Ticket scalping can be a controversial practice.  Selling tickets to sporting events, on a secondary market for more than face value, is often seen as an exploitive practice.  However, from an economic perspective, the scalping of tickets can be viewed as mutually beneficial trade.  In other words, those that sell the tickets value the money more than the tickets and those that buy the tickets value the tickets more than the money, hence both gain from the transaction.  Some communities have passed laws designed to stop ticket scalping.  From an economic perspective, these laws can be viewed as price ceilings.  Price ceilings cause shortages and, in the sports and entertainment ticket markets, frequently cause a black market to occur.

Extension Activity

  • Have students visit a website like www.stubhub.com .  Ask them to find two sporting events from their local area where the market price exceeds the face value.  Ask them to demonstrate this situation on a supply and demand graph. They will also have to visit a website that shows what the face value of the ticket is in order to see if the ticket prices on Stub Hub have exceeded the face value.

  • Discussion question:  If tickets sell for above face value on the secondary market (like through scalping or on Stub Hub) this suggests that professional sports leagues underprice their tickets.  Why might they do this? [One potential theory deals with the image of the sports team or music artist. Most teams and artists feel that it is crucial to their image that their venue be sold out.

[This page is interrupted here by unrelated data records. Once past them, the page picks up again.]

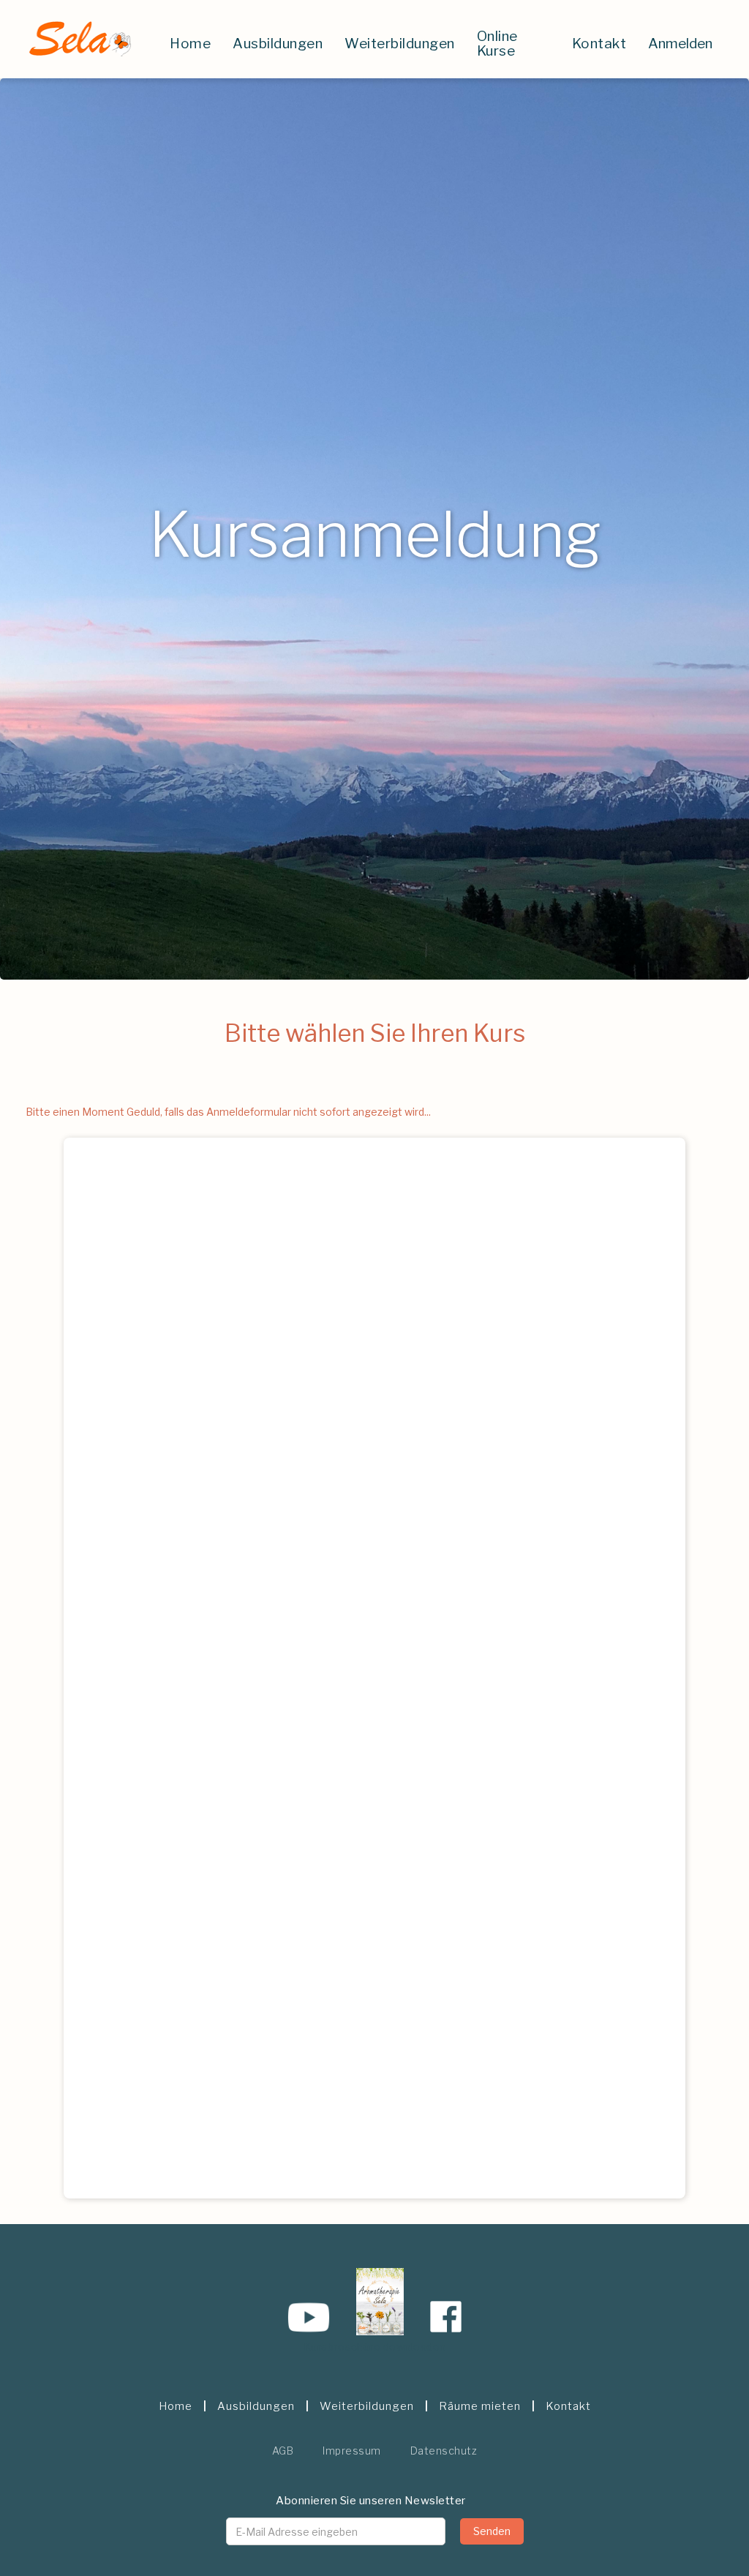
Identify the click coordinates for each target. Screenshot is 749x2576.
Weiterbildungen (400, 43)
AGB (283, 2450)
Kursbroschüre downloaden (375, 2346)
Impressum (352, 2450)
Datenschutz (444, 2450)
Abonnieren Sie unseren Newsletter (371, 2500)
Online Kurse (497, 43)
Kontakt (599, 43)
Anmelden (680, 43)
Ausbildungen (278, 43)
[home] (79, 39)
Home (190, 43)
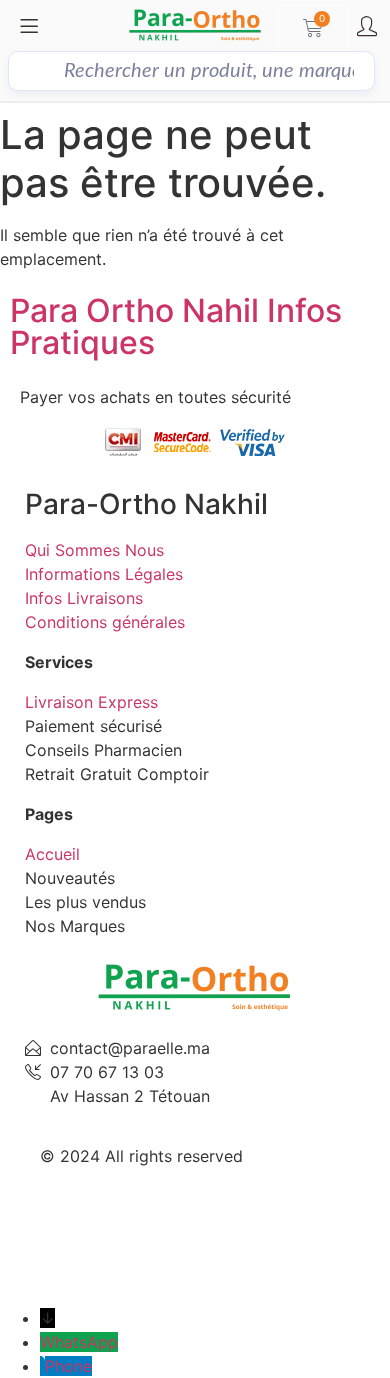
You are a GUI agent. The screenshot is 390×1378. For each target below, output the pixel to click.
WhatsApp (79, 1342)
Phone (68, 1366)
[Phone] (42, 1366)
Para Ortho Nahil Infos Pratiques (176, 326)
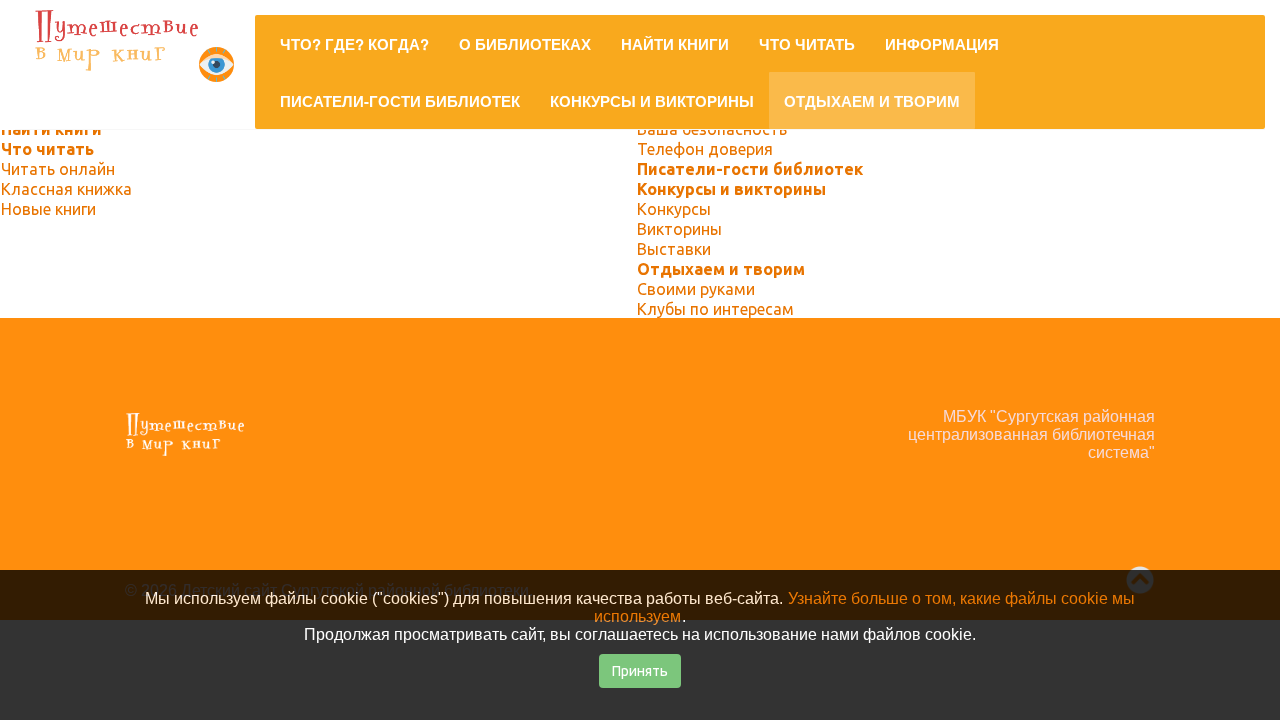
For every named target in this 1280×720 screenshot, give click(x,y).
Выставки (674, 249)
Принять (640, 671)
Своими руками (696, 289)
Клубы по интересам (715, 309)
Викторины (679, 229)
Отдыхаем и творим (721, 269)
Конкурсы (674, 209)
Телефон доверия (705, 149)
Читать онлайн (58, 169)
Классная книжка (66, 189)
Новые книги (48, 209)
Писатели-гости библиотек (750, 169)
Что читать (47, 149)
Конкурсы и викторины (731, 189)
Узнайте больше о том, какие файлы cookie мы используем (864, 607)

After all, a sold-out venue lends value to attending and may even help a team win.  Secondly, a sell-out crowd maximizes complementary revenues from parking and concessions. Another reason to desire a sell-out crowd occurs in the National Football League. The NFL’s blackout rule prevents local television broadcast of a game that is not sold out. Failing to sell out a game, therefore, has negative effects on television revenue and the ability for a team to widen the fan base.]

  • Ask students to read this recent article about the prices of tickets during the 2016 World Series:  http://www.cbssports.com/mlb/news/cubs-indians-world-series-game-7-tickets-standing-room-only-seats-hit-four-digits/ Have a discussion around the following questions:  Demonstrate on a supply and demand graph why the prices for World Series tickets in Chicago were so high. [Students draw a supply and demand graph with the demand curve shifted far to the right, driving prices up.]  Are these very high prices a problem and would an anti-scalping law be effective in solving the problem?  [An anti-scalping law may keep some sellers from selling at such high prices.  The law could also lead to a shortage of tickets available to those wanting to buy them on the secondary market. It could also cause a black market to develop where re-sellers operate “under the table."]

Assessment

MULTIPLE CHOICE QUESTIONS

  1. A negative aspect of anti-scalping laws is that:

    1. They hurt ticket agencies.
    2. They prevent sell-outs.
    3. They cause people to pay more than they are willing to get tickets.
    4. They prevent the market from matching willing buyers and sellers.
  2. An anti-scalping law is an example of a:

    1. Price floor
    2. Price ceiling
    3. Equilibrium price
    4. Market clearing price
  3. The face value of a sports ticket:

    1. Is always higher than the market price.
    2. Is always lower than the market price.
    3. Can be higher or lower than the market price.
    4. Is always zero.

SHORT RESPONSE QUESTION

Write a short essay that explains both the positive and negative issues related to anti-scalping laws for sports tickets.